What specifically is motivating anti-Semitic hackers?
“One is the political environment in the Middle East,” Vick said. “You have groups that envision the U.S.-Israel friendship as being threatening. Then you have radical groups who are against anybody that is not of their belief system. And there is the outright anti-Semitism that clearly exists out there. It is really a storm of factors that have made it different than it has been in the past.”
ADL holds a cyber-security webinar sponsored by synagogues and other organizations from across the Jewish denominational spectrum to give guidance, point out areas of concern, answer questions, and discuss matters such as e-mail security and social networking. On its website, ADL also offers a written guide on these issues titled “Protecting Your Jewish Institution: Security Strategies for Today’s Dangerous World.”
“It is not just about protecting the institution,” Vick said. “It is also about being targeted as a community.”
Yet not all hacking attacks pan out as planned. The global hacking network known as Anonymous has had very limited success with #OpIsrael, an annual campaign to carry out a “cyber-Holocaust” and remove all traces of the Jewish state from the Internet.
Anonymous most recently threatened a “cyber-Holocaust” for April 7, 2015—eight days before Yom HaShoah, Israel’s Holocaust Remembrance Day. The group stated, “We are Anonymous. This is a message to the Zionist entity: We are coming to punish you for your crimes in the Palestinian territories.” But only a few Israeli websites were successfully hacked.
Nevertheless, ADL suggests that Jewish institutions be vigilant about Internet security procedures.
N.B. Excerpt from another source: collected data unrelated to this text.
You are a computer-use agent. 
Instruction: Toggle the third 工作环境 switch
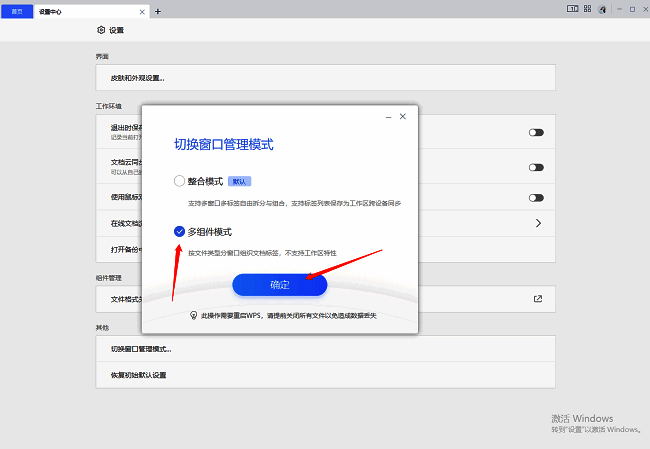pyautogui.click(x=536, y=198)
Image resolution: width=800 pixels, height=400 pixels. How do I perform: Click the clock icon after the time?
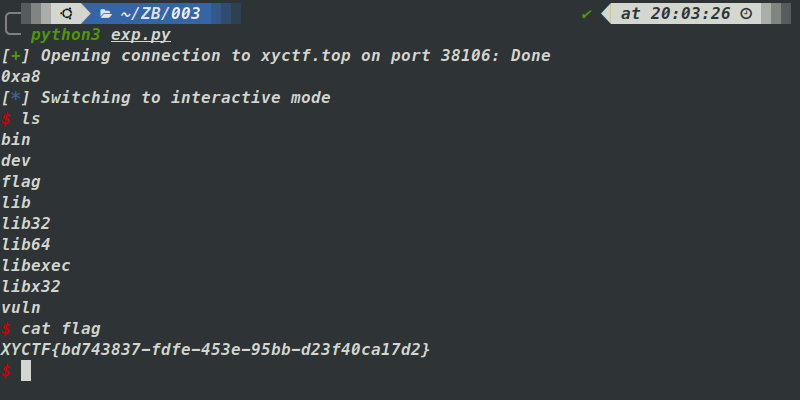tap(745, 13)
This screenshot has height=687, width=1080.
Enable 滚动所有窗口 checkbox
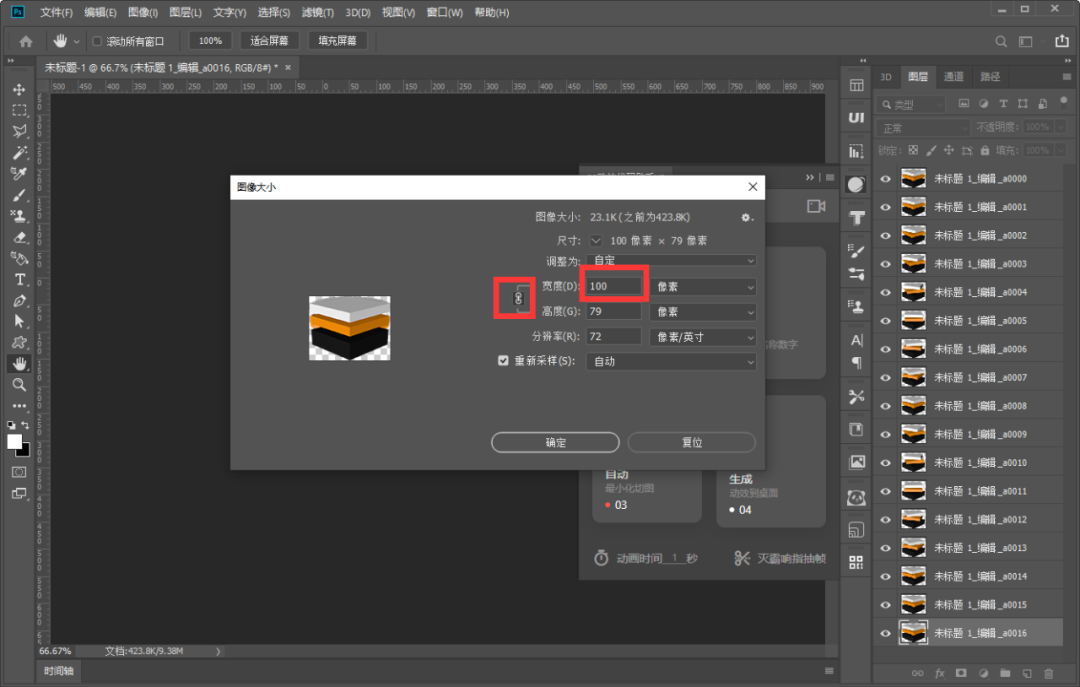tap(97, 42)

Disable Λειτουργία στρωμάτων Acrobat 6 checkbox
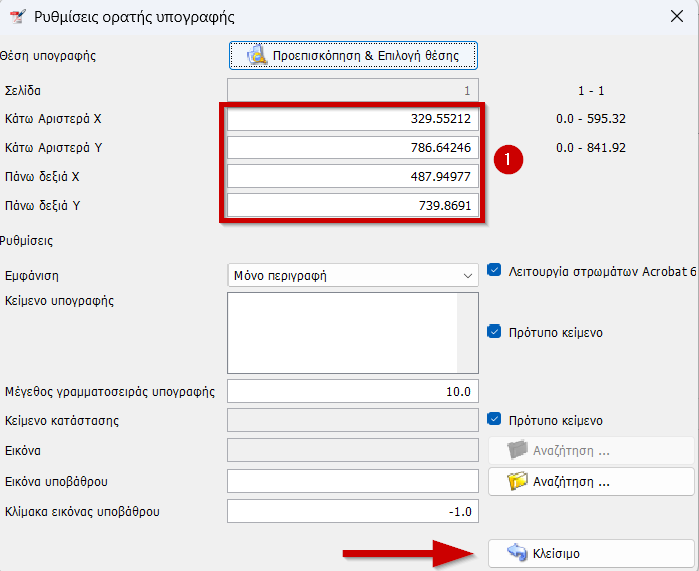(x=494, y=270)
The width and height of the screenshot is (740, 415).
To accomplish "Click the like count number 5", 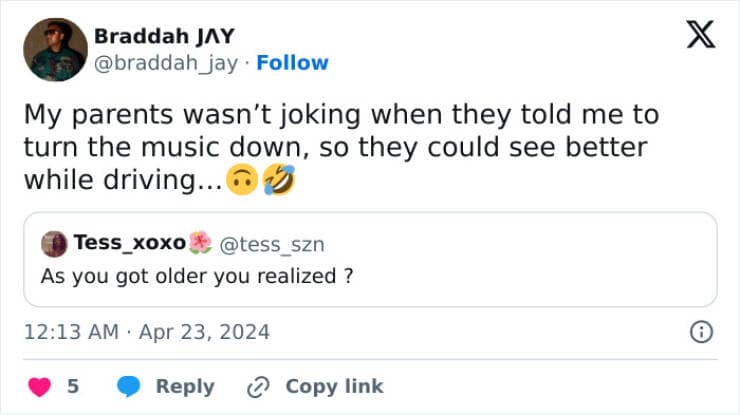I will [73, 386].
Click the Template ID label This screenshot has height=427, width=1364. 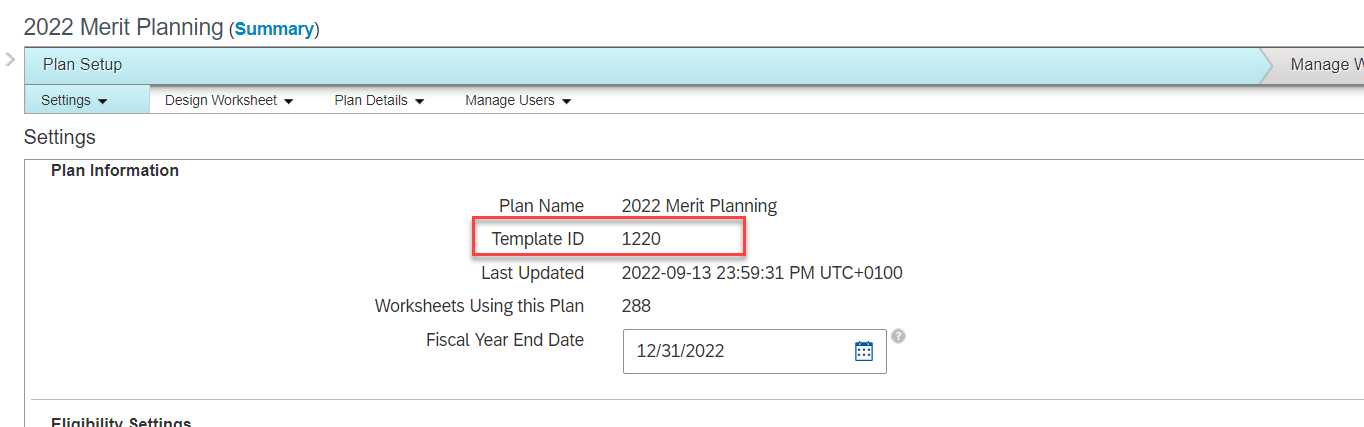537,239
According to ADL, organizations should contact their Internet service provider and/or website hosting company to discuss what measures are in place to protect against hacking; have a back-up version of their website and keep that version’s content up to date (weekly or monthly); and modify website content to remove personal information such as e-mail addresses, Facebook pages, Twitter handles, home addresses, and phone numbers wherever possible.
Vick said although hacking-prevention techniques have not yet matched the capabilities of the threats themselves, “technology is starting to catch up, as is the government, which is now paying more attention to hacking events overseas.” Vick said he consistently works with the FBI on this issue.
“Anything can be hacked,” he said. “Caution is the watchword. It only takes one incident to create a huge problem.”